What is required: Could you retype, exactly as written, every line from the top of the records through the line that contains "Given: Select the"?

Excerpts from a dataset:
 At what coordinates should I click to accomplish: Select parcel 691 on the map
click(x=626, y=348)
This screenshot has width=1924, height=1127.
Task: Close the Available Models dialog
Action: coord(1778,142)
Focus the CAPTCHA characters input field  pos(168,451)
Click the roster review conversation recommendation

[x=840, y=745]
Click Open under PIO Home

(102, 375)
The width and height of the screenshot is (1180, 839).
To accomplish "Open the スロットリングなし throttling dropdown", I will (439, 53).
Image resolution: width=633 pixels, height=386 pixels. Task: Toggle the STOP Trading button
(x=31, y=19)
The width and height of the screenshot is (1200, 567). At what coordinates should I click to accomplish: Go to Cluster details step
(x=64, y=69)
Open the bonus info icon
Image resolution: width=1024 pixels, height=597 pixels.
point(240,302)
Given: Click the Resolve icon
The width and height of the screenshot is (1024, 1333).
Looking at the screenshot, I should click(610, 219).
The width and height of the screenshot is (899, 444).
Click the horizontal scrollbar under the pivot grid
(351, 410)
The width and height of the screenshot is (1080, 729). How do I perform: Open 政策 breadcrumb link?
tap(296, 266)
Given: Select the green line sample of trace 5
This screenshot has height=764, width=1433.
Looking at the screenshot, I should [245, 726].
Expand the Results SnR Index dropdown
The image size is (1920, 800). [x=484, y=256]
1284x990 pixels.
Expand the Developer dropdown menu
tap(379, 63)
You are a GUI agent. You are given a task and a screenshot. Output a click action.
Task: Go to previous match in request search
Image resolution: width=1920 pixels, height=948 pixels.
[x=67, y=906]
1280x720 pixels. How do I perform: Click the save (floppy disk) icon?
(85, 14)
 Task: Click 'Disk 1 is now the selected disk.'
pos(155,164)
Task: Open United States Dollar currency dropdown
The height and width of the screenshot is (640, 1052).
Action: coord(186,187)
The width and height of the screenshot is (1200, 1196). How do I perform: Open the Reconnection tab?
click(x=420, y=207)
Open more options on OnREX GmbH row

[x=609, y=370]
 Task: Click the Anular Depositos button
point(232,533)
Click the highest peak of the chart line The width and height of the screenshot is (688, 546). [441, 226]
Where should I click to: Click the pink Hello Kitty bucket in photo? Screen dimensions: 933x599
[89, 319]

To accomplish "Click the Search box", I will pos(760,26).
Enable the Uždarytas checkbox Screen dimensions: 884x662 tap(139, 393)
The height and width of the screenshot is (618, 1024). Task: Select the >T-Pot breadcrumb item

Solution to this task:
 At what coordinates should I click to accomplish: Select parcel 691 on the map
click(x=626, y=348)
This screenshot has width=1924, height=1127.
Task: Close the Available Models dialog
Action: coord(1778,142)
Focus the CAPTCHA characters input field  pos(168,451)
Click the roster review conversation recommendation

[x=840, y=745]
Click Open under PIO Home

(102, 375)
The width and height of the screenshot is (1180, 839).
To accomplish "Open the スロットリングなし throttling dropdown", I will (439, 53).
Image resolution: width=633 pixels, height=386 pixels. Task: Toggle the STOP Trading button
(x=31, y=19)
The width and height of the screenshot is (1200, 567). At what coordinates should I click to accomplish: Go to Cluster details step
(x=64, y=69)
Open the bonus info icon
Image resolution: width=1024 pixels, height=597 pixels.
point(240,302)
Given: Click the Resolve icon
The width and height of the screenshot is (1024, 1333).
Looking at the screenshot, I should click(610, 219).
The width and height of the screenshot is (899, 444).
Click the horizontal scrollbar under the pivot grid
(351, 410)
The width and height of the screenshot is (1080, 729). How do I perform: Open 政策 breadcrumb link?
tap(296, 266)
Given: Select the green line sample of trace 5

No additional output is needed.